NZ First Minister Shane Jones says he doesn't know or care about tobacco industry transparency rules

Kate Newton for RNZ

NZ First Minister Shane Jones says he's not interested in the rules ministers have to follow when engaging with people from the tobacco industry.

Jones is among government ministers whose links to the tobacco industry have been questioned, after New Zealand First gained concessions in its coalition agreement with National to repeal recent changes to tobacco laws.

Philip Morris external relations director Api Dawson - a former NZ First staffer - attended Jones' swearing-in ceremony last year. And Jones has said Dawson was involved in "soundings" about the party's tobacco policy.

New Zealand is a signatory to the Framework Convention on Tobacco Control. It includes a clause that obliges its parties to protect policy from tobacco industry influence and be completely transparent in its dealings with the industry.

Asked on Wednesday if he believed he had complied with the convention, Jones said: "Unless it was the Cabinet Manual, I don't know anything about it and I'm not giving it one iota of attention."

His position appears to be at odds with Prime Minister Christopher Luxon. In a written statement issued before Jones' comments, a spokesman for Luxon said the government "was well aware of its obligations under the Framework Convention on Tobacco Control and is confident in the processes it has in place to ensure compliance".

Too much 'catastrophising' about tobacco - Jones

Jones said there was "a great deal of catastrophisation and tainting" going on with people in the tobacco industry.

"Politicians that are seeking votes can talk to whoever they like during an election campaign. And the reality is that there's a great deal of catastrophisation and tainting going on with these people in the tobacco industry. They're running an industry that still, the last time I checked, was a legitimate part of the economy."

He said he was "an open book" during the election campaign.

"I have talked to industry, the coal industry, the mining industry, the tobacco industry, the agricultural industry."

Jones said he could not remember "at a detailed level" what soundings he took from Dawson but that he did not receive any written material.

'Really hard questions' about compliance with transparency rules

Otago University public health professor Janet Hoek raised concerns with RNZ this week about ministers' interactions with the tobacco industry, saying it was "time that we start asking some really hard questions about this government's compliance with the Framework Convention on Tobacco Control".

The convention was ratified by New Zealand ratified in 2004.

Under the convention, the Health Ministry keeps a public record of its meetings with tobacco organisations and their representatives.
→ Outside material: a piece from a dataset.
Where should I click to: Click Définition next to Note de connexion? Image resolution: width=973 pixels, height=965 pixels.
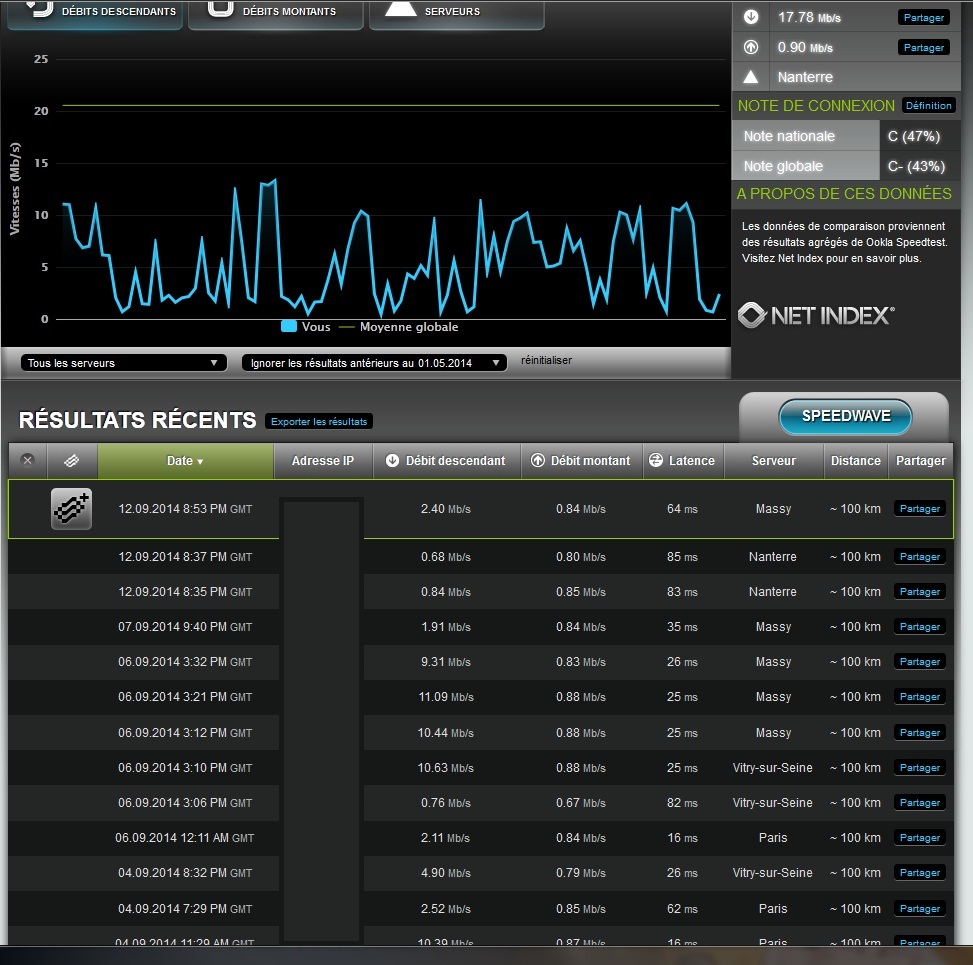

A spokesman for Luxon also cited the proactive release of ministerial diaries on the Beehive website as a compliance measure. No diaries from Jones have yet been released.

But regardless of whether Jones was a minister at the time he talked to Dawson, "you just don't go taking soundings from the tobacco industry", Hoek said.

Hoek was also alarmed by comments Prime Minister Christopher Luxon made last month, when asked about possible influence from the tobacco lobby, that politicians "talk to a range of people from a range of sectors".

"That is not code and that is not an excuse that the tobacco industry should be inputting deeply into your policy development," Luxon said.

But that was "not what you do when you're complying with [the convention]", Hoek said.

"You recognise that you engage with the industry only if you absolutely have to, and you make all dealings with the industry completely transparent."

Tobacco's harm to NZ

Last week, another NZ First Minister Casey Costello led the passage of legislation repealing smokefree measures passed under the previous government.

RNZ revealed officials urged the Costello to keep key aspects of the smokefree law.

The law would have slashed tobacco retailers from 6000 to 600, removed 95 percent of the nicotine from cigarettes and created a smokefree generation by banning sales to anyone born after 2009.

Official documents said an average of 12 New Zealanders die from smoking every day. The smokefree law was predicted to save $5.25 billion in health spending and nearly $6b in increased productivity over the lifetimes of New Zealanders alive in 2020.

Reducing nicotine alone would have reduced daily smoking rates for Māori women from 37 percent to 10 percent by 2025 and down to just 1.3 percent by 2030, officials told Costello.